Introdução: As asparaginases são amplamente distribuídas na natureza, de bactérias a mamíferos, e desempenham uma função central no metabolismo e utilização de aminoácidos. Através desta enzima a asparagina é hidrolisada em aspartato, que então é transaminado em oxaloacetato, um intermediário no ciclo de Krebs. Por isso, as asparaginases são importantes para manter o equilíbrio de nitrogênio e os níveis de aminoácidos dentro células, níveis estes que são indispensáveis para o crescimento do organismo. Objetivo: Realizar análise computacional do sítio ativo de asparaginase tipo I de Erwinia rhapontici. Material e métodos: Foi realizada uma busca a partir da sequência FASTA (genebank id ID: AGB58265.1) da L asparaginase tipo I de Erwinia rhapontici no Protein Data Bank - PDB, para aquisição de um molde proteíco. Posteriormente foi realizado o alinhamento entre as sequências alvo e molde. Foram construídos cinco modelos proteicos no progama modeller 9v8, sendo estes submetidos à validação através do gráfico de Ramachandran, QMEAN, Prosa e ProQ. Resultados: Foi escolhido o PDB 2P2N para ser utilizado como referência para gerar os candidatos a fármaco, sendo construído diversos modelos, validados e escolhido aquele com melhores resultados.

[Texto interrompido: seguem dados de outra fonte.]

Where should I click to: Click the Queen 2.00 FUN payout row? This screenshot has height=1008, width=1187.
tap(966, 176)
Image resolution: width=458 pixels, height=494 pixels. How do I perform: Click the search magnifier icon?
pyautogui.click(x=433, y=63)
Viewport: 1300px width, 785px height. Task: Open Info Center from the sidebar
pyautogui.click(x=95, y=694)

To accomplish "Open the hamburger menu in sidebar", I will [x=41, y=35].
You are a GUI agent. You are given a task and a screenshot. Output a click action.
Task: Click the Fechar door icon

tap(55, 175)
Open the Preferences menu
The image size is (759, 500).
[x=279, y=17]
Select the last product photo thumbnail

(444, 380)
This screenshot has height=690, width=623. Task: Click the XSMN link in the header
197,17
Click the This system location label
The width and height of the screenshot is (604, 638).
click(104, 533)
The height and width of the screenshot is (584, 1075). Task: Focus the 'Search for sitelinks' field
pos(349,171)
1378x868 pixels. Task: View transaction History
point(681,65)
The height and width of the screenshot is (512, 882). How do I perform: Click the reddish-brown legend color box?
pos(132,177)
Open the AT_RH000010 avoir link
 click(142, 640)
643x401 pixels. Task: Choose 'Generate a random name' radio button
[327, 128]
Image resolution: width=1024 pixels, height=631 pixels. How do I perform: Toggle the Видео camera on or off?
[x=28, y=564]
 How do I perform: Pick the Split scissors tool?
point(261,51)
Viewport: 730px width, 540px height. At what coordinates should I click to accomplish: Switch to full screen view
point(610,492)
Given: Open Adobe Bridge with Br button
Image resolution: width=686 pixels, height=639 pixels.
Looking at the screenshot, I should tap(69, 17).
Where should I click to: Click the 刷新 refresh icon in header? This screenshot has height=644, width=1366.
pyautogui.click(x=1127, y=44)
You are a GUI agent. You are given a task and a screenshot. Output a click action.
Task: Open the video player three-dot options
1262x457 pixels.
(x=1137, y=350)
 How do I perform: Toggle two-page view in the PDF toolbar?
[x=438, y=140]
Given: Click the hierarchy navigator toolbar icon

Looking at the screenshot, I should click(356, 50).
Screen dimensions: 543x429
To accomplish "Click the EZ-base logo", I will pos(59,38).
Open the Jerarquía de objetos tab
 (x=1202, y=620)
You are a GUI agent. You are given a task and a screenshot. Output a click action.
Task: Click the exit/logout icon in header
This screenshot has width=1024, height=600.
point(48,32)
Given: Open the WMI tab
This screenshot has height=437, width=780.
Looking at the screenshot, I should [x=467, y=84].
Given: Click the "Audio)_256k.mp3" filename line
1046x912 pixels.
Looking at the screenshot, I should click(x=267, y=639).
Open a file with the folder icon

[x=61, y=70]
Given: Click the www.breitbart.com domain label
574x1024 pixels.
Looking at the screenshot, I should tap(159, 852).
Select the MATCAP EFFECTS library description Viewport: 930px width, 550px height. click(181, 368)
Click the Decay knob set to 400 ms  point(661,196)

O modelo proposto possui 337 aminoácidos, sendo sua estrutura secundária caracterizada por 11 ẞ-folhas, 10 α-hélices e 21 loops, todos equivalentes às estruturas do modelo de referência (2P2N). O sítio ativo é composto de díade de treonina nas posições 14 e 91 no modelo de referência em posições equivalentes no modelo construído. Conclusão: A partir dos estudos computacionais realizados, mostrou-se que a asparaginase tipo I de Erwinia rhapontici se mantém estruturalmente conservada, sugerindo a garantia da sua função no mecanismo catalítico da asparagina, onde participa regulando níveis intracelulares de nitrogênio e aminoácidos celulares. Estudos adicionais de acoplamento e dinâmica molecular devem ser realizados para observar se ocorrem interações no complexo enzima-substrato.